Written problem: Starting at the beginning of the records and ending after the line containing "so click(x=563, y=332).", format those lines as a JSON list of strings, one string per line, leaving out any blank lines.
— Start of Supplied records —
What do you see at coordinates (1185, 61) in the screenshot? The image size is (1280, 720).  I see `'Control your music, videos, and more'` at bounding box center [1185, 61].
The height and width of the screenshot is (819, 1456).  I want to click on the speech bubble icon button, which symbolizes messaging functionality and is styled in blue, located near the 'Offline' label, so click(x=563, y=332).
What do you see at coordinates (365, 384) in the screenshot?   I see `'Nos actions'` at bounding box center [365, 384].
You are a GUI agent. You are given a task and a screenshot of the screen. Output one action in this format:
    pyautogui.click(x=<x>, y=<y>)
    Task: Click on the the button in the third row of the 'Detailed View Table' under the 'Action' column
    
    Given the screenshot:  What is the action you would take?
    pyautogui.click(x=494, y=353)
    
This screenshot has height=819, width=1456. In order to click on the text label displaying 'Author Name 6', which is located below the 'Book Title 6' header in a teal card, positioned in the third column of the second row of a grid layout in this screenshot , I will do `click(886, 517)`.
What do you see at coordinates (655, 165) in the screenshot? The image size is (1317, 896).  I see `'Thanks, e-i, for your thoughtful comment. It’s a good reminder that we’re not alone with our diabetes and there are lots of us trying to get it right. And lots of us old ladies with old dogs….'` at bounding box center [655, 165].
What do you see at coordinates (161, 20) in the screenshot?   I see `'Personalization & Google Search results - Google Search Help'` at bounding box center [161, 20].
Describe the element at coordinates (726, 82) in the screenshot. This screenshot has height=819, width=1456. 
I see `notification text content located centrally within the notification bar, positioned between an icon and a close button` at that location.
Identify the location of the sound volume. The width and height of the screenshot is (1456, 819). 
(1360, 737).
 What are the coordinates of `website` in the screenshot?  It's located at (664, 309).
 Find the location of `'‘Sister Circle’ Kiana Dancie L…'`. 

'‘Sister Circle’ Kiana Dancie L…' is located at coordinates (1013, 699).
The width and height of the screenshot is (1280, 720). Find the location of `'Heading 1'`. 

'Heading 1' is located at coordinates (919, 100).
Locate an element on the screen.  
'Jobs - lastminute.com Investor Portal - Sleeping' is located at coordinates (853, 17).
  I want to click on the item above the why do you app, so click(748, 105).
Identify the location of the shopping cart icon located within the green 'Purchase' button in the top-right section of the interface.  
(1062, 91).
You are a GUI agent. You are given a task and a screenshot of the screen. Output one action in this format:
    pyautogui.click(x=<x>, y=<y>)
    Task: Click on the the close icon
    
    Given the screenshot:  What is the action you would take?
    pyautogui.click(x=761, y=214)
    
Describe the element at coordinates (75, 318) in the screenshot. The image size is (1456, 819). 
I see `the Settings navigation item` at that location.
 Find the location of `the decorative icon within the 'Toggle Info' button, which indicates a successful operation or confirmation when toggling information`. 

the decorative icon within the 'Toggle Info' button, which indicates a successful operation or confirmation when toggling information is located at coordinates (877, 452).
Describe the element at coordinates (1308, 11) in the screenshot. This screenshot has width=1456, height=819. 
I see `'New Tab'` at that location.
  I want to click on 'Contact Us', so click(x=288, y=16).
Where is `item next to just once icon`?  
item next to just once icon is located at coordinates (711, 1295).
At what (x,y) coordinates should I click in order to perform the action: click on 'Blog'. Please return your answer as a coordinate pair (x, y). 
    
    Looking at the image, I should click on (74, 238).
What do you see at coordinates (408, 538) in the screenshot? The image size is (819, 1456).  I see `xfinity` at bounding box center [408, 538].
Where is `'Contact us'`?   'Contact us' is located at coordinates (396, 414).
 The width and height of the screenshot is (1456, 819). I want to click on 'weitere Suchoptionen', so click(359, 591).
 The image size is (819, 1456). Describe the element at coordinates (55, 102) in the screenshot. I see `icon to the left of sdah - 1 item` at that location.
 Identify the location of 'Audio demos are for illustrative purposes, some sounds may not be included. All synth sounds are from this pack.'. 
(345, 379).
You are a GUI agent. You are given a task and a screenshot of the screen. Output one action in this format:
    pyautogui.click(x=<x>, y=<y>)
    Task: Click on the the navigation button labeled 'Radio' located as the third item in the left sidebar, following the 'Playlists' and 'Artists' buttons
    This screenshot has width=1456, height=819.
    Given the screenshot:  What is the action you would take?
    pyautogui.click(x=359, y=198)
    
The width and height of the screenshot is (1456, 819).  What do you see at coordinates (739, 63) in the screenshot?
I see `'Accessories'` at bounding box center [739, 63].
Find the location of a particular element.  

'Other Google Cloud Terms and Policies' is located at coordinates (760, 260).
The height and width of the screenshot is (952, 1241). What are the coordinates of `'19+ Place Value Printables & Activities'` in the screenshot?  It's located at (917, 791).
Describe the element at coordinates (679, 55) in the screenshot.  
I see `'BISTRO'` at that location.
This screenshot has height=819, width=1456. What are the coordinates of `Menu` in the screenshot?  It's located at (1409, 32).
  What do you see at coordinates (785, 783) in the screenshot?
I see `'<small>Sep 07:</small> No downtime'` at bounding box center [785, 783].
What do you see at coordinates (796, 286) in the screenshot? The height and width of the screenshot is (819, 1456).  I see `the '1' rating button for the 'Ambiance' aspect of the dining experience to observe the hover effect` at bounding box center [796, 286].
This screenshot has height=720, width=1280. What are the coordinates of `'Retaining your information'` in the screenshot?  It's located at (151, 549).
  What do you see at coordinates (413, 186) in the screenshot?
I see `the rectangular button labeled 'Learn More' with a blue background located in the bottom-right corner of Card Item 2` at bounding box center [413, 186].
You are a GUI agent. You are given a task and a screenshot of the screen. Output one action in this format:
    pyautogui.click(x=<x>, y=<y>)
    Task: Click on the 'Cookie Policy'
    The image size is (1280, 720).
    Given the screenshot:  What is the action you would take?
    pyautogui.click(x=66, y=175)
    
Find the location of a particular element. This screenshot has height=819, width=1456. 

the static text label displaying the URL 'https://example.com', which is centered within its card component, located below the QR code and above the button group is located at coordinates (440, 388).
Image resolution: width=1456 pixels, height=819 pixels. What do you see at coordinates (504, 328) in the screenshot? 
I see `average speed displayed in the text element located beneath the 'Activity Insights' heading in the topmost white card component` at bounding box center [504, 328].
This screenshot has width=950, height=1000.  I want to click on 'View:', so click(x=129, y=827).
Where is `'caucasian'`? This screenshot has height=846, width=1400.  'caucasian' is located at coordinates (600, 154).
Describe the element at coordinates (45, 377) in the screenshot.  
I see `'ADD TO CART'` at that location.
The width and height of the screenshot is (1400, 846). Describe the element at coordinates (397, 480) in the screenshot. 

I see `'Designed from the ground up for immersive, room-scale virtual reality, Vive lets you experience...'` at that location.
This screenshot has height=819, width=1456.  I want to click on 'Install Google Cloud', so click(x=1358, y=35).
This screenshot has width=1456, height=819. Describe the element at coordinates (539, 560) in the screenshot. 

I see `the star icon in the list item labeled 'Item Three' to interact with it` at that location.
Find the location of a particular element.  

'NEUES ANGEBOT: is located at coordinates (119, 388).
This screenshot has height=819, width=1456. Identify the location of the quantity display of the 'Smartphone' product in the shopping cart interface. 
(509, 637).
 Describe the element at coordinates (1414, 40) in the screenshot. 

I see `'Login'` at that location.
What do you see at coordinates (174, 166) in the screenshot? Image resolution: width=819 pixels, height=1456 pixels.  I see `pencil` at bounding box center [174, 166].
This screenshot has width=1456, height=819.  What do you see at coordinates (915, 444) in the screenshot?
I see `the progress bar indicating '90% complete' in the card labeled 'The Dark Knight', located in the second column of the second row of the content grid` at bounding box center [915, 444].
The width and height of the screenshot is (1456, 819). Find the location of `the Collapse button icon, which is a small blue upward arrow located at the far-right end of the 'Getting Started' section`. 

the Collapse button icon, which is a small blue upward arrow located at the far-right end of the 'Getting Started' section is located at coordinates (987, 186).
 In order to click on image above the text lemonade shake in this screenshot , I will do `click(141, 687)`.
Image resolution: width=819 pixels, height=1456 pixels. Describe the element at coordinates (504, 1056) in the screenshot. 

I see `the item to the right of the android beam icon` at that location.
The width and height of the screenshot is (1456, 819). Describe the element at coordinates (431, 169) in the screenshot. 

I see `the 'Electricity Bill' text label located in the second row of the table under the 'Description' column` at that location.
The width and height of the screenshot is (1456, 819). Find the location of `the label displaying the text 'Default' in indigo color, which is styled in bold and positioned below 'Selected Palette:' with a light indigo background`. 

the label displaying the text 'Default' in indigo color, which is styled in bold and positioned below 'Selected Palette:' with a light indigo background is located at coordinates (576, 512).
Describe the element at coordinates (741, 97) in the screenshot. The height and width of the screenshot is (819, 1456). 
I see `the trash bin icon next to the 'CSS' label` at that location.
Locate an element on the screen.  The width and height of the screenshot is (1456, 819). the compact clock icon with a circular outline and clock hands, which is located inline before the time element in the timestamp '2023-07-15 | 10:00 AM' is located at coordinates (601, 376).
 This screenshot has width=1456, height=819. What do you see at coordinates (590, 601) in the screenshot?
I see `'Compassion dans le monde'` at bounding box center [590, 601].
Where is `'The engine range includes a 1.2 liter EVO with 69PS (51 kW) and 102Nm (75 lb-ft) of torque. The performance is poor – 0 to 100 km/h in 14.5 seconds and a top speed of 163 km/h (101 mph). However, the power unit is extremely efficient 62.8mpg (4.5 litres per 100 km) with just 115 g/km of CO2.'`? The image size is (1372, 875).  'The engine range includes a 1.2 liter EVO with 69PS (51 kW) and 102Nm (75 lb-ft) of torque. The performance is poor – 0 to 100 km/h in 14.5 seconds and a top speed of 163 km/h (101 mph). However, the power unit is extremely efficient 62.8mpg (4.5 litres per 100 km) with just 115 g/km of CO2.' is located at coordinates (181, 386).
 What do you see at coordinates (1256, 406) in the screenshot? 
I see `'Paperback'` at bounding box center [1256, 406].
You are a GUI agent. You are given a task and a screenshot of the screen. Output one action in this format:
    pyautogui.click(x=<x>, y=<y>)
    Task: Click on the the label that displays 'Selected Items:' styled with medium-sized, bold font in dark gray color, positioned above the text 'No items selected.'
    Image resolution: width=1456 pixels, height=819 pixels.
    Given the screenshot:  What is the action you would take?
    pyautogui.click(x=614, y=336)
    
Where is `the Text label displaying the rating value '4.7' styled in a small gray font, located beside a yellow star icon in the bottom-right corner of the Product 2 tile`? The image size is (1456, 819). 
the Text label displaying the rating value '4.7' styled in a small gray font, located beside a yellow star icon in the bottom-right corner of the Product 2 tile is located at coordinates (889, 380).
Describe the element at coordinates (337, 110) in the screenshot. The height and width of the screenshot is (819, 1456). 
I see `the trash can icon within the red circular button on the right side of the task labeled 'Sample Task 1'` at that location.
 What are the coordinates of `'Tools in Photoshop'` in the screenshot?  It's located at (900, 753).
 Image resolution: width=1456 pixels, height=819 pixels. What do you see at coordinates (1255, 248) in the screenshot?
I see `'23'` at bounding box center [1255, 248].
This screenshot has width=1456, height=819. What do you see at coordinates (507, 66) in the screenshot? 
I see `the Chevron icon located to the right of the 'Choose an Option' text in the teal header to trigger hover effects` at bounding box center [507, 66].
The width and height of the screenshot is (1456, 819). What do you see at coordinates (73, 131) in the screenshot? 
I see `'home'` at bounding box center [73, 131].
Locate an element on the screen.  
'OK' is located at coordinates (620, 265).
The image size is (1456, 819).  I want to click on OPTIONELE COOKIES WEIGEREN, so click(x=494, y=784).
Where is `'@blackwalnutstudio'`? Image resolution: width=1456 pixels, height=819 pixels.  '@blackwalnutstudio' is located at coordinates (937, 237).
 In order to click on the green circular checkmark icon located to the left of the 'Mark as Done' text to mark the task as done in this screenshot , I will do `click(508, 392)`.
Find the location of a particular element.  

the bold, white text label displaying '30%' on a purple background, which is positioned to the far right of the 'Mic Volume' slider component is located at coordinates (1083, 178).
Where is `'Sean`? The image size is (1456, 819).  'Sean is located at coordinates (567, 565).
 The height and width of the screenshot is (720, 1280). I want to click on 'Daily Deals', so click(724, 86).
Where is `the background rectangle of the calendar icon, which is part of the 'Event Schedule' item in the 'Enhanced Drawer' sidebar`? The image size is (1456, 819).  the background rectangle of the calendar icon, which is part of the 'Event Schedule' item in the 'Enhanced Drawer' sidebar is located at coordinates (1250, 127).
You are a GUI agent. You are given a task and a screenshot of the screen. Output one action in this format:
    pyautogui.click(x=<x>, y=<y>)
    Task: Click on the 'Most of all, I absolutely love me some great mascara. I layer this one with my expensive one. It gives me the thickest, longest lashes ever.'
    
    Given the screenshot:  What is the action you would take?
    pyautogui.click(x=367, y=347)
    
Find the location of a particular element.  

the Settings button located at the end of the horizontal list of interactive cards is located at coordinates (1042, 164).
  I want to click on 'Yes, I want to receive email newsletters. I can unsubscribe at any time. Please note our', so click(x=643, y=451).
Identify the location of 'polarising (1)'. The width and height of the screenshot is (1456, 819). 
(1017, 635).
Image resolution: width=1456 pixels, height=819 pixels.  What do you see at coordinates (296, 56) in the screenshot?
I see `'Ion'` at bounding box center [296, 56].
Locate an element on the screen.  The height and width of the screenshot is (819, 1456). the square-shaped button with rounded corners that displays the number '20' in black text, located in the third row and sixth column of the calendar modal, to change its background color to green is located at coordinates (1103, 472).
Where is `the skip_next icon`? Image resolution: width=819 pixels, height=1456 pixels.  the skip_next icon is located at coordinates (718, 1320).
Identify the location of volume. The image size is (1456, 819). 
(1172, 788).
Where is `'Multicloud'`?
— End of Supplied records —
Reply:
[
  "What do you see at coordinates (1185, 61) in the screenshot? The image size is (1280, 720).  I see `'Control your music, videos, and more'` at bounding box center [1185, 61].",
  "The height and width of the screenshot is (819, 1456).  I want to click on the speech bubble icon button, which symbolizes messaging functionality and is styled in blue, located near the 'Offline' label, so click(x=563, y=332)."
]